1) Your pee smells strange. There are a LOT of reasons why urine may smell different - the amount of liquid you've been drinking, the food you've ingested (coffee anyone?), or something more like a urinary tract infection. Easiest way to fix funky-smelling urine? Hydrate and see if the smell lessens. If it doesn't, check with your doctor.
2) Your legs cramp up weirdly at night. Mine do this a lot. Turns out? It's nothing serious - it's an electrolyte imbalance, meaning that you're dehydrated or lacking a certain mineral like potassium, calcium, or magnesium. Solution? Rub the cramp out, drink a big glass of water, and make sure you take a multivitamin.
3) Your body jerks you awake as you're falling asleep. This very odd symptom can really freak you out, unless you know what's going on and how harmless it is. These "sleep starts" are caused by misfiring of nerves while your body shifts from waking to sleeping. While it can scare you, these twitches are harmless, and last only a few seconds.

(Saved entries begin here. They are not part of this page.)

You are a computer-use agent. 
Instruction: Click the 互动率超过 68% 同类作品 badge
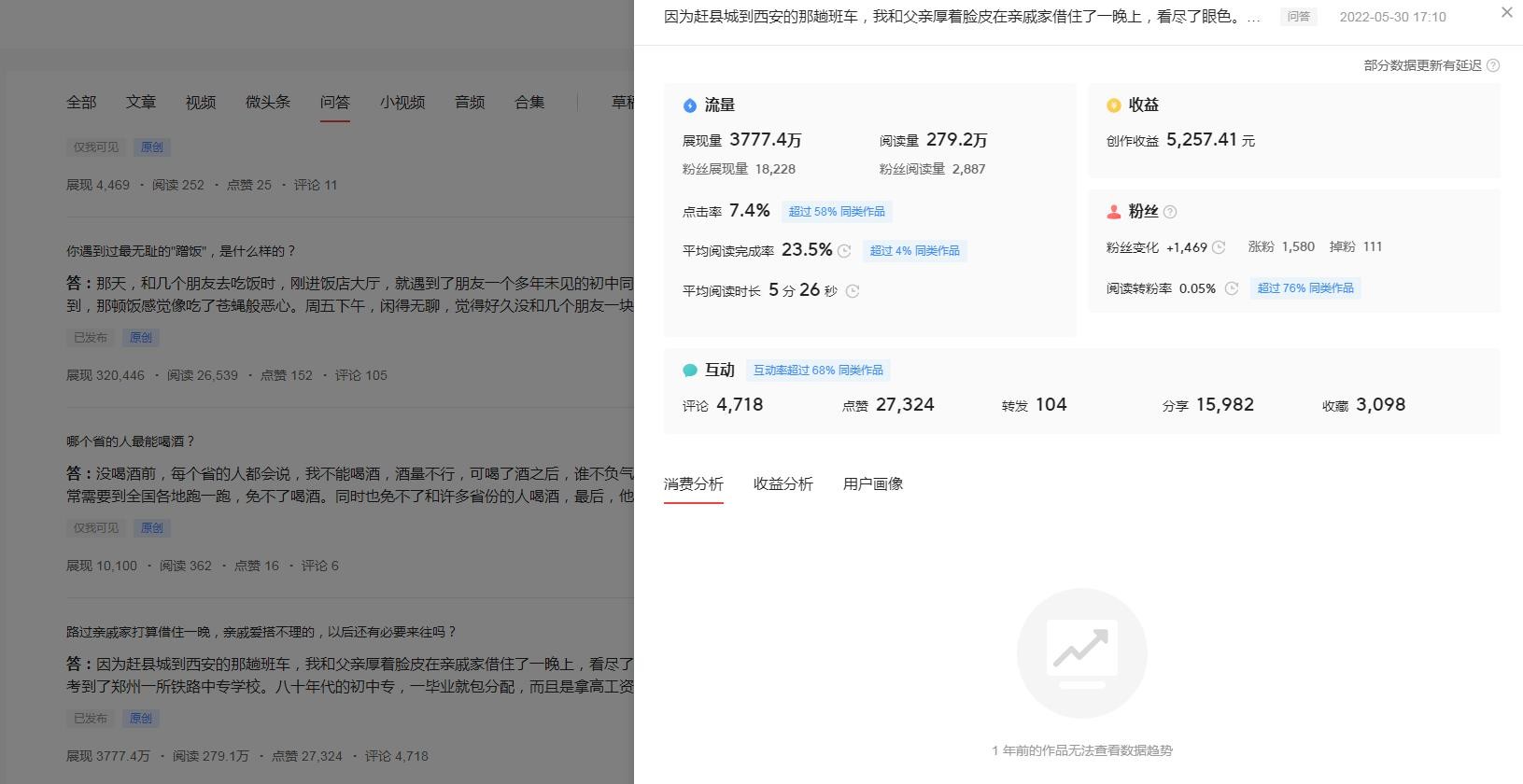(x=817, y=371)
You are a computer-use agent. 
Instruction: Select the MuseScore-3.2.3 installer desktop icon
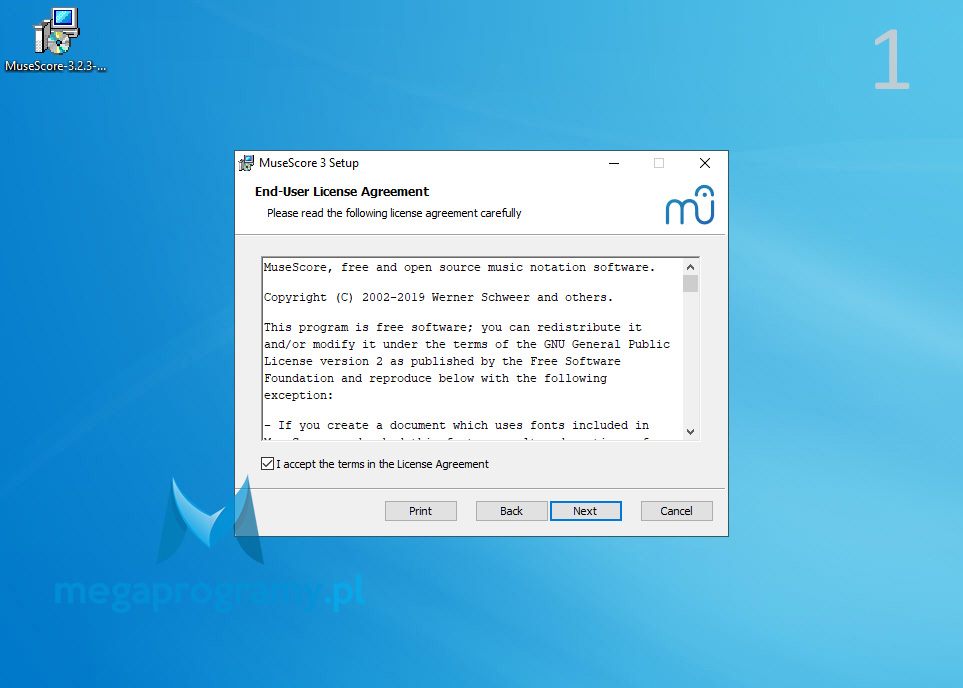pyautogui.click(x=56, y=40)
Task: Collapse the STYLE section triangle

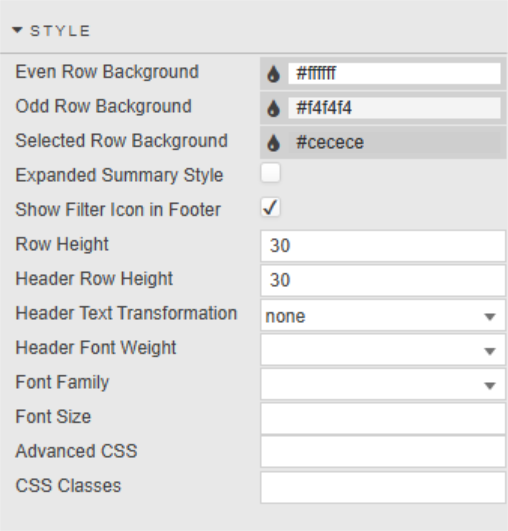Action: point(17,30)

4) When you stand up from sitting or lying down, you feel dizzy and lightheaded. Generally, people with low blood pressure suffer from this condition, called "orthostatic hypotension," but it can also be caused by dehydration. The fix for this one is simple. Stand up slowly, and be extra careful when going from lying down to standing up. Also, to be on the safe side, drink a big ole glass of water.
5) You have white floaters in your eyes. Sometimes, when you're just minding your own business, you find that there are these tiny white specks floating through your line of vision for a couple of moments. While they're annoying, they're often just bits of tissue floating through the liquid inside of each eyeball. Luckily, the body will generally absorb them and they'll disappear on their own.
Have you experienced any of these bizarre symptoms? Do they alarm you?